Betty Brown MacMillan Green is 92 years old, and a resident of the Riverton community in Scotland County, roughly 90 miles slightly southwest of Raleigh. She retains a good wit and a keen judgment, and carries on, as do so many good people of her generation, with grit despite some physical infirmities.
This past January, those infirmities had her in the Scotland Memorial Hospital.
(A note up front: Betty Brown, as we call her, is my distant cousin, which has nothing whatever to do with the subject of this column. I'm probably kin to most of you in some way, which you may find disturbing.)
Green's daughter, Louise Andrews, is her full-time caregiver, and the two were having some difficulty getting around in an old car, so Green's son got them a car and was putting the title in both their names.
And here is where the story of one woman's pursuit of a photo identification card comes into play. The issue of a photo ID for purposes of voting in North Carolina elections is a front-burner one now, with Republicans in the General Assembly edging toward an attempted override of Gov. Beverly Perdue's veto of the bill that would make it necessary to present such identification when voting.
While GOP members touted the measure as a way to prevent voter fraud, they got all warm and fuzzy and said they'd fund ways for people to obtain identification cards. It seemed fairly harmless to me at first, frankly, but there was little question that some Republicans, at least, figured the requirement might put a damper on folks inclined to vote Democratic, perhaps the poor who didn't have driver's licenses, for one example.
The other problem with the GOP's logic about preventing fraud has to do with the fact that voter fraud is about as frequent in North Carolina as an earthquake.
Then there is Betty Brown, and doubtless many others like her.
So she's in the hospital, and she has to complete the work on the car title. The Division of Motor Vehicles apparently requires a current photo identification to do that.
"She doesn't drive," said her daughter, Louise Andrews. "And she was just getting out of the hospital, but I had to take her to the DMV, from there. There was still snow on the ground." (Snow in Scotland County being something that happens about as regularly as voter fraud, by the way.) "So I wheel her out to the car, in the snow, and she is hooked to an oxygen tank."

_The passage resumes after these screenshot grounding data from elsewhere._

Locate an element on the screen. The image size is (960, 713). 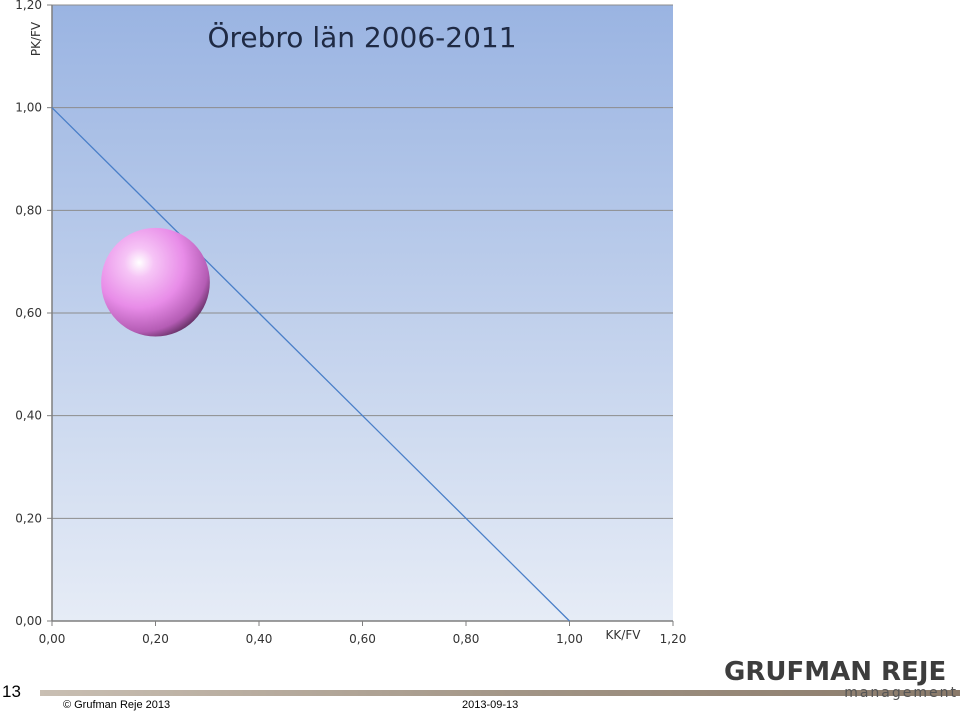
y-tick-label: 0,40 is located at coordinates (28, 416).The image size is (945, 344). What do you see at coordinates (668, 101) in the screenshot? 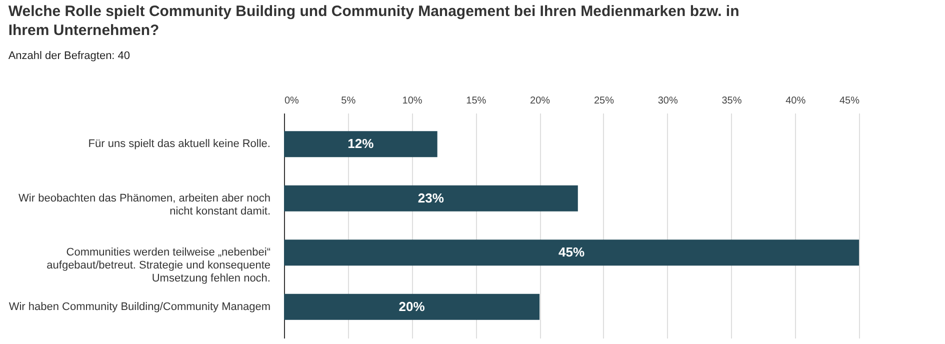
I see `x-tick-label: 30%` at bounding box center [668, 101].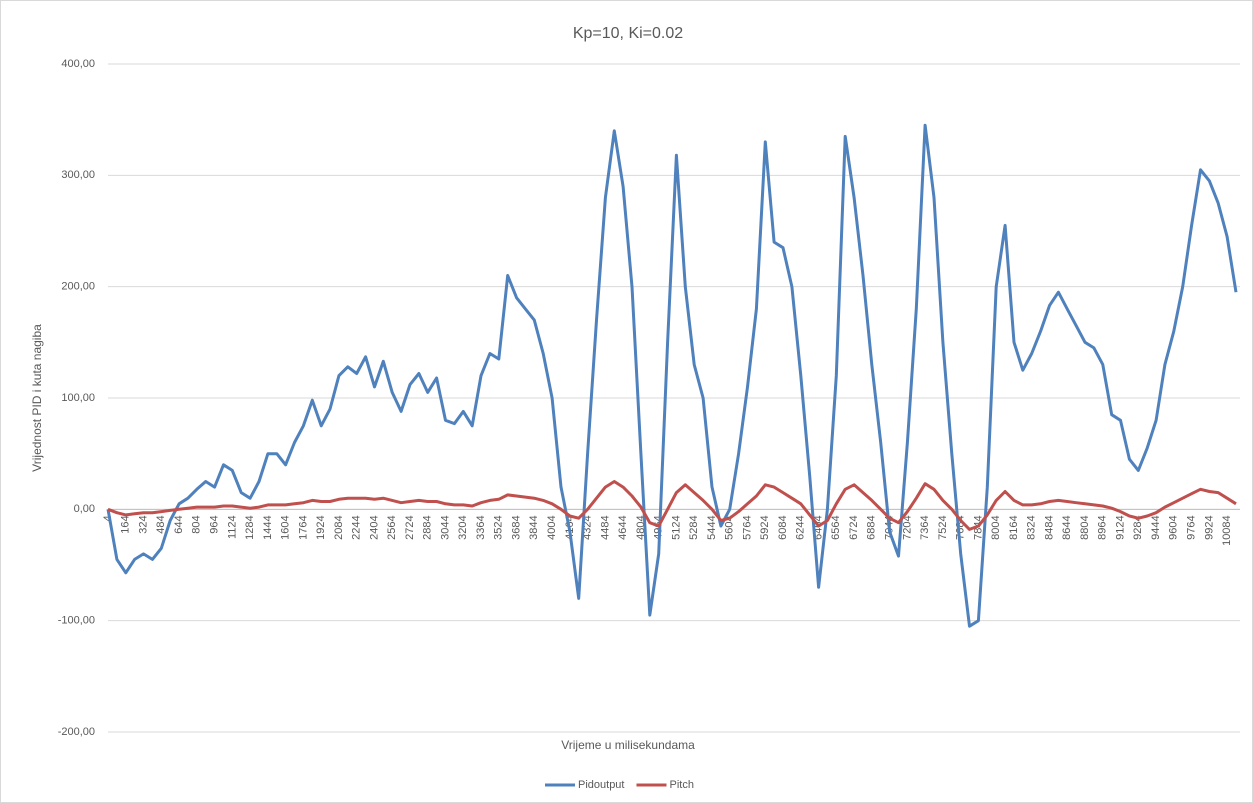 The height and width of the screenshot is (803, 1253). I want to click on y-tick-label: 200,00, so click(78, 287).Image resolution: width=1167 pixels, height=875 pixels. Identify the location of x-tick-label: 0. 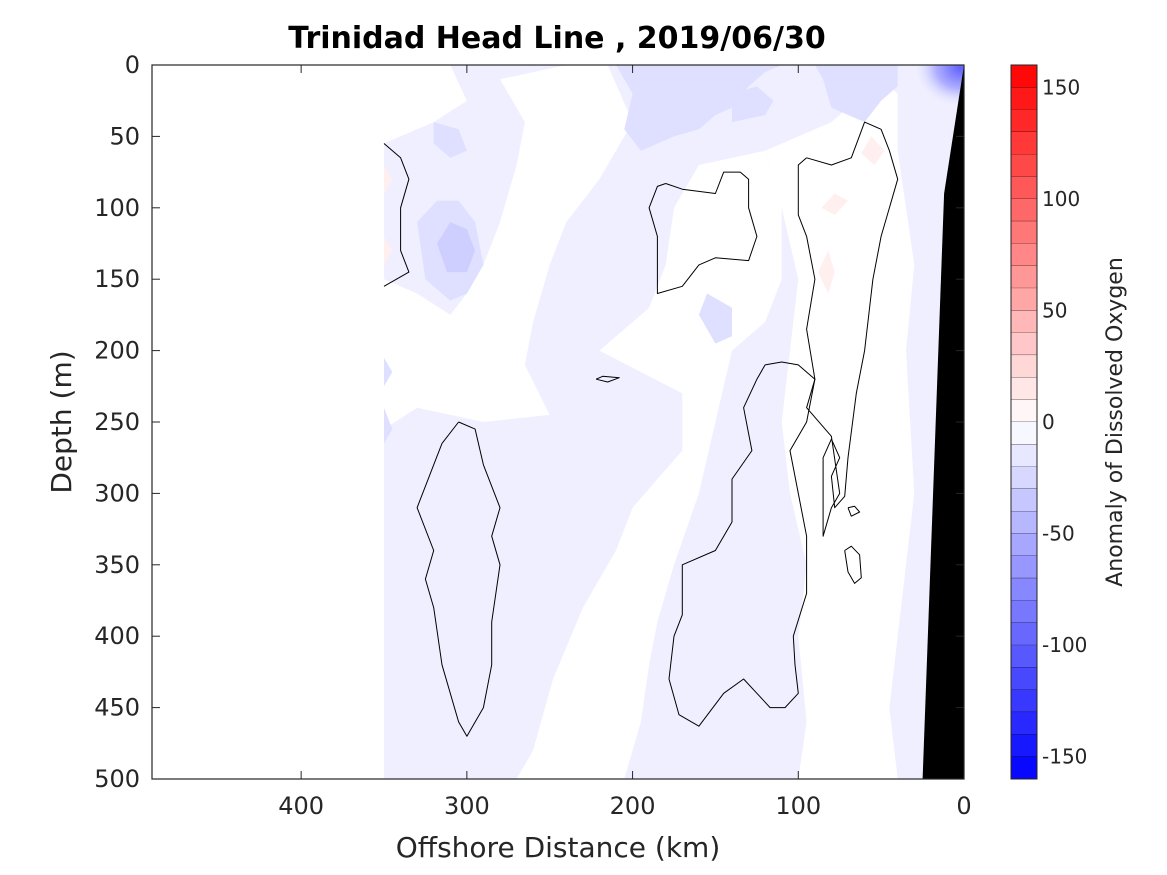
(964, 806).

"When we went to the DMV, they wouldn't come out to the car to take her picture, so we had to get her into the wheelchair with the oxygen tank, and remember she'd just left the hospital. So we had to wheel her inside to get this picture, all so she could get her name on the car title."
It was, to put it mildly, quite the ordeal.
"They didn't make it easy," Andrews said, "and I can imagine [going through something similar] would be a problem for other people, older people who don't drive and are not mobile."
Exactly, and therein lies the rub, one of them, with this voter identification business. No matter how "easy" a system of providing the IDs was, it still would be a burden. An unnecessary burden. This is a play to emotion, seeking a perceived political gain based on "fixing" a problem that doesn't exist.
Betty Brown MacMillan Green did get her identification card, of course, so it will be handy next Election Day. She is somewhat proud of the fact that she has voted steadily over many decades. "She's a faithful voter," her daughter said. "I think she may have missed the last local election, but in the past she's voted absentee from the hospital."
The snow was on the ground and the January air was cold. An oxygen tank was needed along with a wheelchair. But Betty Brown got her identification card. It should not be that hard at the DMV or in whatever process is created to provide cards for voting.
And apparently any such identification, DMV or whatever, has to be current, in order to be sure, Louise Andrews said, "that it shows that you look like you look now." So it's good that Betty Brown has her photo ID in advance of the next election. Presumably she couldn't have used another proving citizenship ... the one identifying her as a WAVE in World War II.